Work to do
Reproduce, without a single change, the stretch from the line containing "Select the WireframeSketcher-5.0.0.exe" through the line containing "pos(511,17)".

Data for this task
>> START

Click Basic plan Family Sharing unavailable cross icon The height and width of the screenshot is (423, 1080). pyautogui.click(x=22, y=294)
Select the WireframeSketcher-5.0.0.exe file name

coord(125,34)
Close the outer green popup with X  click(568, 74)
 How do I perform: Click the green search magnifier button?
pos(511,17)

>> END
>> START

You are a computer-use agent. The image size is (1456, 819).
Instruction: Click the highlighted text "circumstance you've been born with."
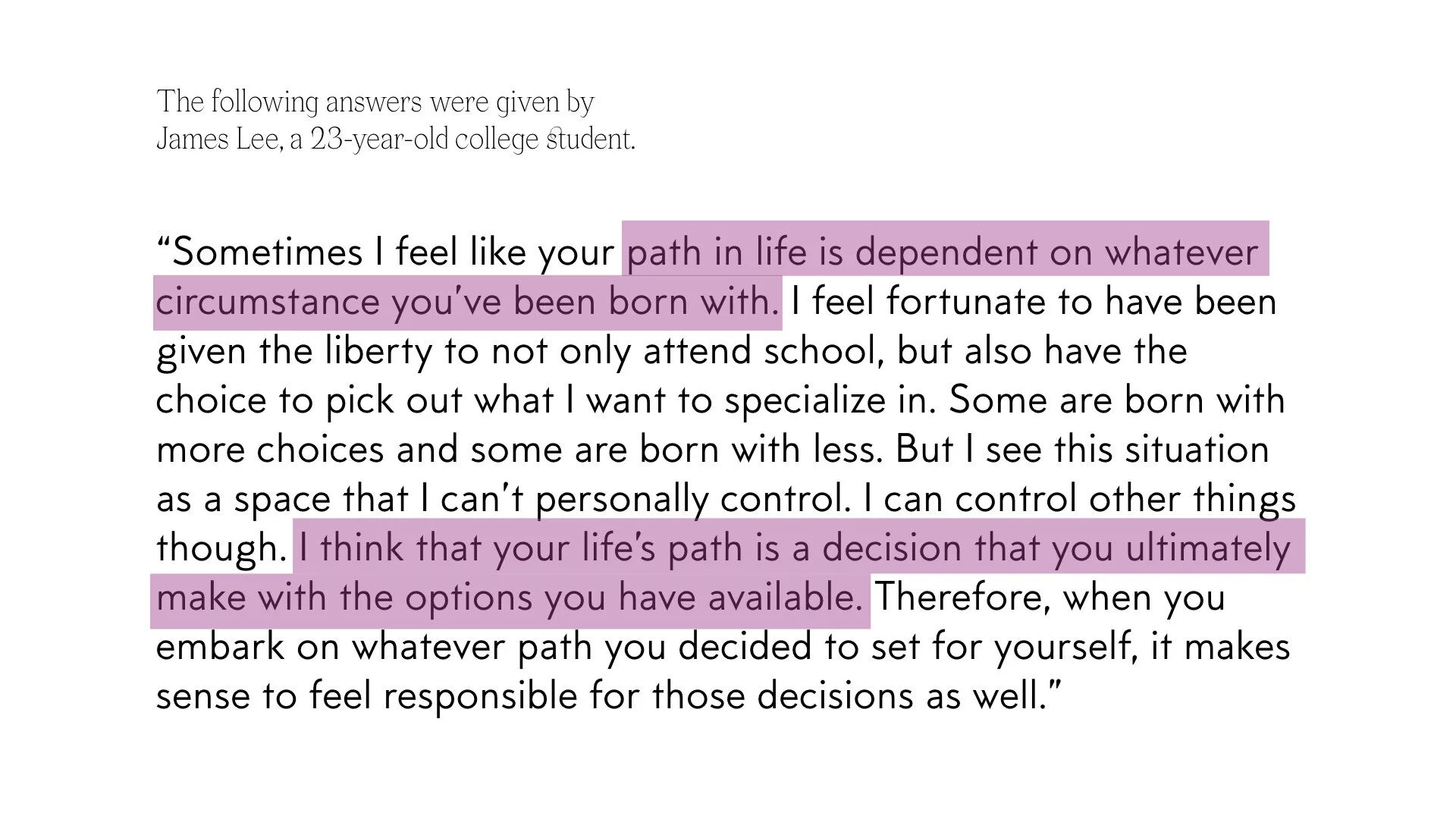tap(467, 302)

>> END
>> START

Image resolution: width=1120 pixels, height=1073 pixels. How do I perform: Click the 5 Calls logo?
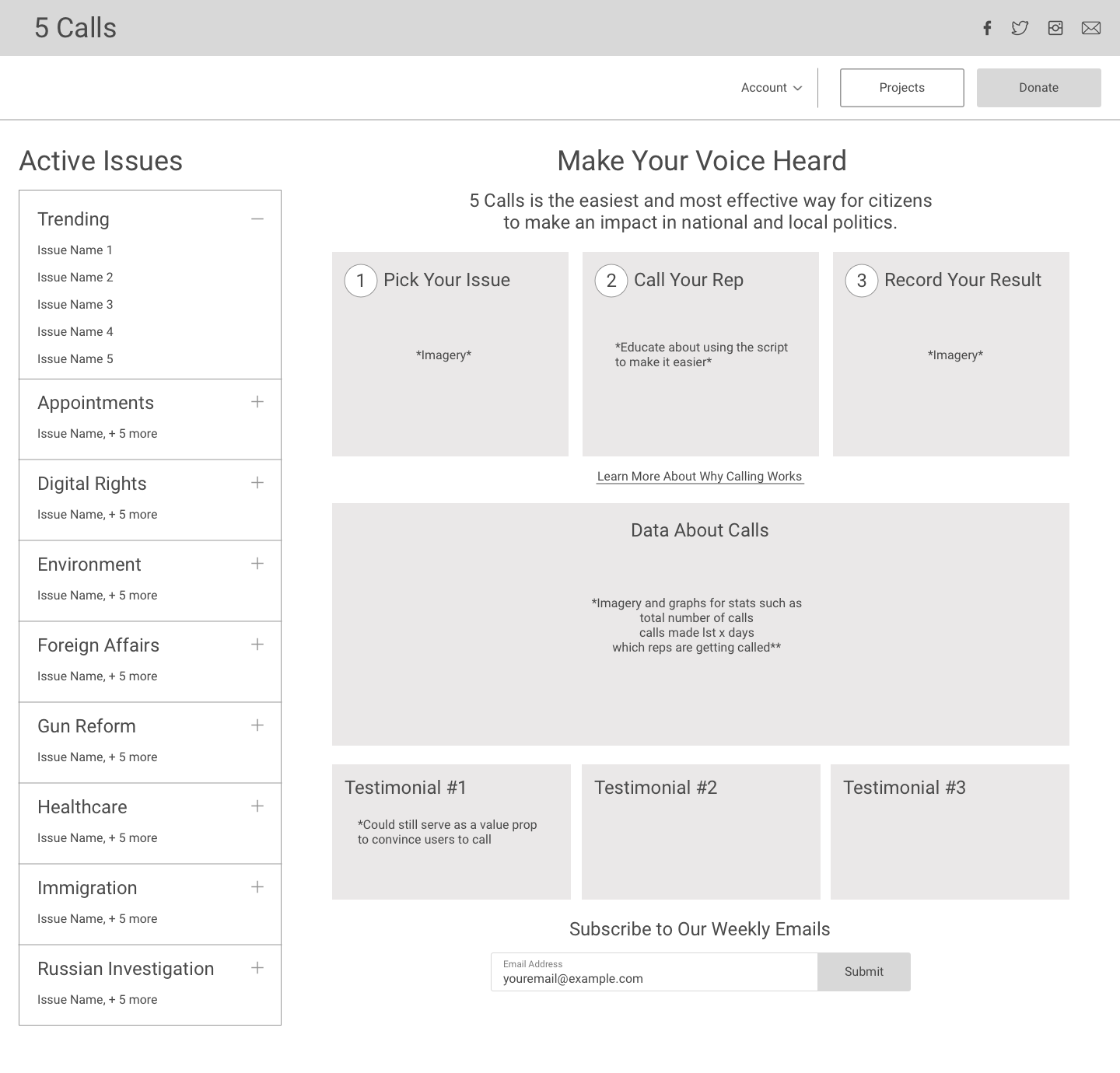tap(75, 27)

>> END

Full answer
Select the WireframeSketcher-5.0.0.exe file name

coord(125,34)
Close the outer green popup with X  click(568, 74)
 How do I perform: Click the green search magnifier button?
pos(511,17)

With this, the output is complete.